De quel montant d’augmentation dois-je demander ?+
Le budget au mérite typique d'un employeur est de 3,4 % à 3,6 % (WorldatWork, 2025). Une demande défendable pour un acteur performant est de 8 à 15 %, ancrée dans les données du marché. Pour une promotion en place avec des responsabilités élargies, 15% à 25% sont dans la fourchette. Associez toujours votre numéro à des références de taux de marché et à une liste de réalisations quantifiées.
Que se passe-t-il si mon manager dit que le budget salarial est gelé ?+
Déplacez la conversation vers d’autres parties du programme de rémunération. Une prime à la signature provient souvent d’une ligne budgétaire différente. Une évaluation accélérée des performances à six mois permet une révision à court terme. Des prises de force supplémentaires, un financement de développement professionnel et des ajustements d'équité sont tous négociables lorsque la flexibilité du salaire de base est limitée.

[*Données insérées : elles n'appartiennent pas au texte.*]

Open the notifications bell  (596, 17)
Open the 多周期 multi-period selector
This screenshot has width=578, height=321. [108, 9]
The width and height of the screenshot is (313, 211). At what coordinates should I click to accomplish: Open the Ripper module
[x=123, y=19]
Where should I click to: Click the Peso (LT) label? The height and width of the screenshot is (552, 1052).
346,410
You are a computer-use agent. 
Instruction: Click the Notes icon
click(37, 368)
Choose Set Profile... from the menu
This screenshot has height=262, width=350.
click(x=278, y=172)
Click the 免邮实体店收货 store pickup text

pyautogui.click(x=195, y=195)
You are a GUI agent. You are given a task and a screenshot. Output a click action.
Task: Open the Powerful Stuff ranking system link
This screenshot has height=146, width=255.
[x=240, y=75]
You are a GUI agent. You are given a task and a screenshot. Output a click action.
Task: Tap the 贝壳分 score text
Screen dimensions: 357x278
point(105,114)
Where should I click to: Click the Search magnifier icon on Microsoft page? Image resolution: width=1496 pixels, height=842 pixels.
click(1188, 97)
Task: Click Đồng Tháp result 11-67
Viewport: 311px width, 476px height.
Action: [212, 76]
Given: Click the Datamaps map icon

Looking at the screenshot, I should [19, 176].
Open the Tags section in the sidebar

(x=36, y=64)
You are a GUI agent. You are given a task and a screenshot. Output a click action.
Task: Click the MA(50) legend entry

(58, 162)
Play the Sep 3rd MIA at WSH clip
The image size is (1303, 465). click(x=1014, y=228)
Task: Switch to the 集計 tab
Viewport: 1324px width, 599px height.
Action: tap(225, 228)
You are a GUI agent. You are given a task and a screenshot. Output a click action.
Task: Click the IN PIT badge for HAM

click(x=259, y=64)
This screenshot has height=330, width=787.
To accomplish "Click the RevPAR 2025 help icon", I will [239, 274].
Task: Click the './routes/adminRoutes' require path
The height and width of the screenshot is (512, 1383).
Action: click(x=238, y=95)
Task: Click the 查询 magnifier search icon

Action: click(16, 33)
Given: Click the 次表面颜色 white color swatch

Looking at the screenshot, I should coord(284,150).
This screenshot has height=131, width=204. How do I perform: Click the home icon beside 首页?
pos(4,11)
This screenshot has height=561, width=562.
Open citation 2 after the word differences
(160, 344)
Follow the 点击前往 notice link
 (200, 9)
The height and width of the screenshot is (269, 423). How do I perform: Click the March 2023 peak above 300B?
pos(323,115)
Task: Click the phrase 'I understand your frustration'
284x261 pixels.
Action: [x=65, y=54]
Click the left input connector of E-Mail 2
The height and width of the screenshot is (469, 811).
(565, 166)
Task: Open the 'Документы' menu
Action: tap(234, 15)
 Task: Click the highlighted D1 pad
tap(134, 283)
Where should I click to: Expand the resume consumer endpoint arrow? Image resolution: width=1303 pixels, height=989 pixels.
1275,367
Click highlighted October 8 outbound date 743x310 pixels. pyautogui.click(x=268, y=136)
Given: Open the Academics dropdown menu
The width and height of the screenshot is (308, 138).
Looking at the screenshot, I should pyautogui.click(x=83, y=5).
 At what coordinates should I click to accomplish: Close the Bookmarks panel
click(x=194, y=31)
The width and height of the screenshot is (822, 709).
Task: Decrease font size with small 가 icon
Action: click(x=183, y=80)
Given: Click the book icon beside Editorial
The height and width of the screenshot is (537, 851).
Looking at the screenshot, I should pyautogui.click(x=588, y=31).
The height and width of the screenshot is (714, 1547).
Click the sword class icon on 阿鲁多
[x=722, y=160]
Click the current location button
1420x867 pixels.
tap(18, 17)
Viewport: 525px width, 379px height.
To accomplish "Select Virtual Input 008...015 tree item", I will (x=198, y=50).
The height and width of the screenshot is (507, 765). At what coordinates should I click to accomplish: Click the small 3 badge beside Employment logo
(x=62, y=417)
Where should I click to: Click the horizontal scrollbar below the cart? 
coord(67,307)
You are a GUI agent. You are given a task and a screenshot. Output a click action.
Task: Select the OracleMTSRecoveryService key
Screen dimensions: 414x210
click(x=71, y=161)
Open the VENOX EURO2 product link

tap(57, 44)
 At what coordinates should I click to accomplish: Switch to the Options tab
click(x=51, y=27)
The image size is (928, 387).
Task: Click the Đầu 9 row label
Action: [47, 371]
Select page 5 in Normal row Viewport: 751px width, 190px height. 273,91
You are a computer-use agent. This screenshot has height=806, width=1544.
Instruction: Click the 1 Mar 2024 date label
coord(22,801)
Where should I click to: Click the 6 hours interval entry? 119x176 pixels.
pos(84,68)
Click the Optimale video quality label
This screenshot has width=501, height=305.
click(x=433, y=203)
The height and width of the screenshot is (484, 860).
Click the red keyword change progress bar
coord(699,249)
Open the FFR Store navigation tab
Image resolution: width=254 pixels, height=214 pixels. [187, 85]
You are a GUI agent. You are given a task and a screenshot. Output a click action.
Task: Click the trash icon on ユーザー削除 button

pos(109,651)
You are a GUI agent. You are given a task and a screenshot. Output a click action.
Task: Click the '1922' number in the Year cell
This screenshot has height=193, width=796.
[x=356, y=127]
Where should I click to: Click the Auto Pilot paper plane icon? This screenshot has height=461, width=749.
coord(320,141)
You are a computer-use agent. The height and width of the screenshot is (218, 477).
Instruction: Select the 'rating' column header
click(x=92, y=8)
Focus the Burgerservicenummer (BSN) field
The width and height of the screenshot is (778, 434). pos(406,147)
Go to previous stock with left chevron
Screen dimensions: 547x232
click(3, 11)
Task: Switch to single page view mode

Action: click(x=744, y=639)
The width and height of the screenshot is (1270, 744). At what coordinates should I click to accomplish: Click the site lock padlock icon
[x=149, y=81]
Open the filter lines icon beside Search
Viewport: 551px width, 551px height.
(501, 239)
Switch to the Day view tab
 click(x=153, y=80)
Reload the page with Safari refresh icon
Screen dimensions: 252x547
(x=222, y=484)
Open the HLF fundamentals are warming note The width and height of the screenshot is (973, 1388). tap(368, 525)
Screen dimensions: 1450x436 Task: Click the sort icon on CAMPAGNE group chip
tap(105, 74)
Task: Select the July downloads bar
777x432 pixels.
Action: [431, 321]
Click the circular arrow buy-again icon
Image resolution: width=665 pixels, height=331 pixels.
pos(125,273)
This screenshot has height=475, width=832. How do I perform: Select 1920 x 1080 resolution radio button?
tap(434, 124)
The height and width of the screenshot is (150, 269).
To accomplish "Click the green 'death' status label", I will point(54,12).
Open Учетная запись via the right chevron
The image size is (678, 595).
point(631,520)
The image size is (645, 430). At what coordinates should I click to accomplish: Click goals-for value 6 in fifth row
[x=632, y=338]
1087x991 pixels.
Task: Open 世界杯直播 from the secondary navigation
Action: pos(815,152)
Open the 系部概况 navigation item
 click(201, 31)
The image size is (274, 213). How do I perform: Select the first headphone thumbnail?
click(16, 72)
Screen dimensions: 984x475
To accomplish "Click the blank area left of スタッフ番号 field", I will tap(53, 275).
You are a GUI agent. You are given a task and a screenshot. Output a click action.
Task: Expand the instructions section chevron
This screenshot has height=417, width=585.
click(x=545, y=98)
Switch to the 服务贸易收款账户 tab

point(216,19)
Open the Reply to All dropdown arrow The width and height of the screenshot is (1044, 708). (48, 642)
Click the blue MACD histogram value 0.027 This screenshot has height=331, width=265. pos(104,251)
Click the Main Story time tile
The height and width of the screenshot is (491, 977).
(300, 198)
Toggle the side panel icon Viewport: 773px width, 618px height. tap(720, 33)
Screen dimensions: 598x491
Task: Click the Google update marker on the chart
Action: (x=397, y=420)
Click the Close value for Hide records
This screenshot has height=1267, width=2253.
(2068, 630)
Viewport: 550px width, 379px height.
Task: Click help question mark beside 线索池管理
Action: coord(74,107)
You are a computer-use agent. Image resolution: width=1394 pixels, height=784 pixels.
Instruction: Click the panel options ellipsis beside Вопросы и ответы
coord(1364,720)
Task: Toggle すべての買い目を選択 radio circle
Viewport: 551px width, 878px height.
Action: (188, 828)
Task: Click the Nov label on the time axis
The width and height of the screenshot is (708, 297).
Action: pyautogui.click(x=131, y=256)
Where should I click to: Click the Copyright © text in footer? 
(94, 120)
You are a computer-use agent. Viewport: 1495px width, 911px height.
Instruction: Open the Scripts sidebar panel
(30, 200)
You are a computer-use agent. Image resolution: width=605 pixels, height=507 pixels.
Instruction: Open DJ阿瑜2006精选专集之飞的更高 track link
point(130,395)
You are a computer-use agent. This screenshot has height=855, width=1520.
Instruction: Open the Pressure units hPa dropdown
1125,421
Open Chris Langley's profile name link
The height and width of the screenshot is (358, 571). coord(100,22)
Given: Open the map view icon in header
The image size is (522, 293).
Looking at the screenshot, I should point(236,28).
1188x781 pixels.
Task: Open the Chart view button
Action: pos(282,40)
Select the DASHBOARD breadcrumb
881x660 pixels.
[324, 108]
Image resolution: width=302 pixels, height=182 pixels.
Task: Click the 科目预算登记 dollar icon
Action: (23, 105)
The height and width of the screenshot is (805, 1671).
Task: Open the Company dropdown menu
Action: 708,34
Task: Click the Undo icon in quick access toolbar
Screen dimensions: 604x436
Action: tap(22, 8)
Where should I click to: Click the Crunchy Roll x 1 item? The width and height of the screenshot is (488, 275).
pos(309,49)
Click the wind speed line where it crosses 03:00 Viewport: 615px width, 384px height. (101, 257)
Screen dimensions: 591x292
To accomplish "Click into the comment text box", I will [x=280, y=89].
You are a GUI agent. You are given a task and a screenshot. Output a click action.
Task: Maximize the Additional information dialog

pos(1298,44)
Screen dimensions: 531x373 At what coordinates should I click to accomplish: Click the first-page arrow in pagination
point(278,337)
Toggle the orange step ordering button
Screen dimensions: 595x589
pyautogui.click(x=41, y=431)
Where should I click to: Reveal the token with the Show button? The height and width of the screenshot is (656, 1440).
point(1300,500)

Négocier un salaire fait-il réellement une différence à long terme ?+
Oui, et l’effet cumulatif est énorme. Une seule négociation réussie peut ajouter 3 300 par an à une personne gagnant 0 000 (Robert Half, 2026). Sur une carrière de trente ans, étant donné que chaque augmentation future, bonus et cotisation de retraite s'appuie sur cette base plus élevée, la différence de revenus à vie peut dépasser 00 000.